Give the entries again, starting at the line containing "The height and width of the screenshot is (145, 229)." and ending at the line containing "pos(990,38)", with every line kept, requests included. Shift each coordinate in the answers by adding 73 to it.

* Start Data entries *

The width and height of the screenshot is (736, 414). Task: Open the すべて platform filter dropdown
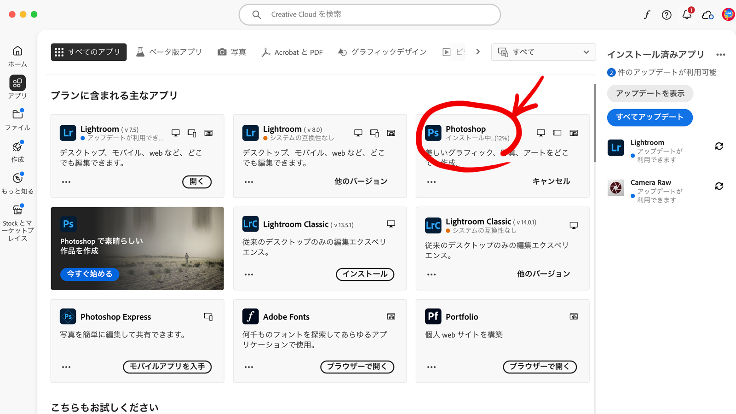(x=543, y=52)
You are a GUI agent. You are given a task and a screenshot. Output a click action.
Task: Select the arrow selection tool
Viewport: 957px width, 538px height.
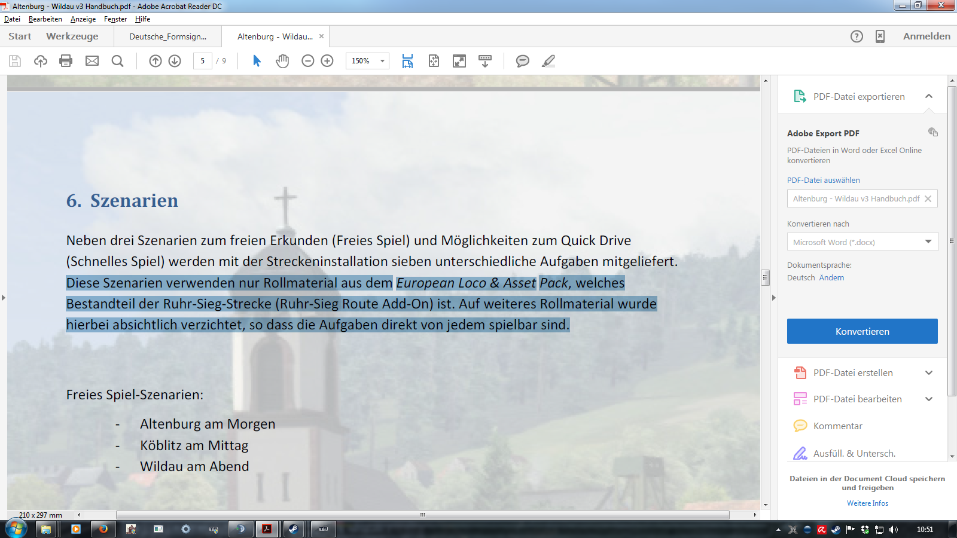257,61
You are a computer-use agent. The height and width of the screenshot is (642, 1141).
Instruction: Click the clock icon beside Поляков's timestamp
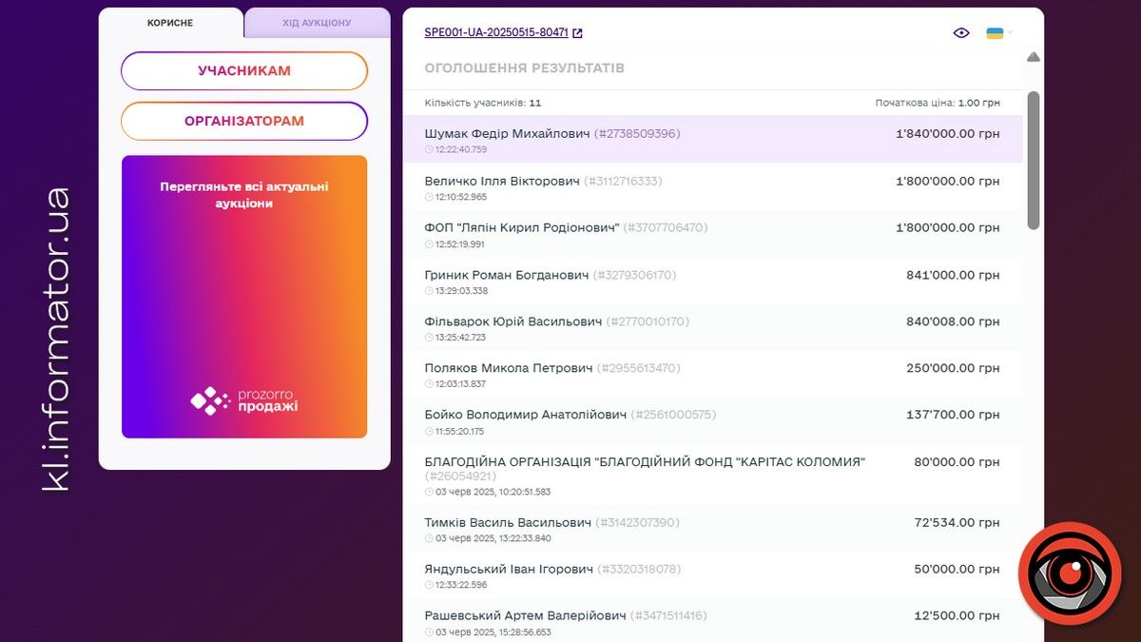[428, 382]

* End Data entries *
* Start Data entries *

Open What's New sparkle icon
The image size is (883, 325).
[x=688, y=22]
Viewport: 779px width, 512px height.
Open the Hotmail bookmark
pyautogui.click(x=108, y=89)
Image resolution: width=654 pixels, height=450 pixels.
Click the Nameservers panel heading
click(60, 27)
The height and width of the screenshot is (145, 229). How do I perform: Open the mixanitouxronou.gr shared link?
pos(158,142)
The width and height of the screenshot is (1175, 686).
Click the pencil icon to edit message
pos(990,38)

* End Data entries *

## Response to this exercise
The height and width of the screenshot is (145, 229). How do I perform: Open the mixanitouxronou.gr shared link?
pos(231,215)
The width and height of the screenshot is (1175, 686).
Click the pencil icon to edit message
pos(1063,111)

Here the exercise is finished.